Density of discrete random vector Let $(X,Y)$ be a discrete random vector with density
$$
f(x,y)=c\frac{2^{x+y}}{x!y!} I_{(x,y)\in \mathbb{N}_0 \times \mathbb{N}_0}(x,y).
$$
I am supposed to compute the value of the constant $c$.
I know that for $f$ to be a density function, it must hold 
$$
\sum_{(x,y)\in\mathbb{N}_0 \times \mathbb{N}_0} f(x,y) = 1.
$$
By using this, I tried:
\begin{align}
1 &= \sum_{(x,y)\in\mathbb{N}_0 \times \mathbb{N}_0} c\frac{2^{x+y}}{x!y!} \\ 
&= c \sum_{x\in\mathbb{N}_0} \frac{2^x}{x!} \sum_{y\in\mathbb{N}_0} \frac{2^y}{y!} \\
&= c \sum_{n=0}^{\infty} \frac{2^n}{n!}\sum_{n=0}^{\infty} \frac{2^n}{n!} \\
&= c \cdot (e^2)^2 \\ &= ce^4,
\end{align}
which means that $c=e^{-4}$. Am I correct? I'm not completely sure if the second equality sign holds.

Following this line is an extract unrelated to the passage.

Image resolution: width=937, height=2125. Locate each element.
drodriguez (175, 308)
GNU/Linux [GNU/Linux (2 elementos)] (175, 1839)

 A: Addressing you concern, you can refer to the following general result. Let $\{a_{m,n}\}$ be a collection of numbers indexed by the natural numbers in both entries (so $m\in\mathbb{N_0}$ and $n\in\mathbb{N_0}$).
If $a_{m,n}\geq 0$ for all $m,n\in\mathbb{N_0}$, then
$$\sum_{(m,n)\in\mathbb{N_0}\times\mathbb{N_0}}a_{m,n} = \sum_{m\in\mathbb{N_0}}\sum_{n\in\mathbb{N_0}}a_{m,n}=\sum_{n\in\mathbb{N_0}}\sum_{m\in\mathbb{N_0}}a_{m,n},$$
with the understanding that the common value can be $+\infty$ in case of divergence. This follows from a more general result called Tonelli's theorem.
In your case, we have that $a_{m,n}=\frac{2^{m+n}}{m!n!}$, which are certainly positive terms. Thus
$$
\begin{align*}
\sum_{(m,n)\in\mathbb{N_0}\times\mathbb{N_0}}\frac{2^{m+n}}{m!n!}&=\sum_{m\in\mathbb{N_0}}\sum_{n\in\mathbb{N_0}}\frac{2^{m+n}}{m!n!}\\
&=\sum_{m\in\mathbb{N_0}}\sum_{n\in\mathbb{N_0}}\frac{2^m2^n}{m!n!}\\
&=\sum_{m\in\mathbb{N_0}}\frac{2^m}{m!}\sum_{n\in\mathbb{N_0}}\frac{2^n}{n!},\\
\end{align*}$$
where the first equality follows from the result I mentioned above, and where the last equality follows from $\frac{2^m}{m!}$ not depending on $n$.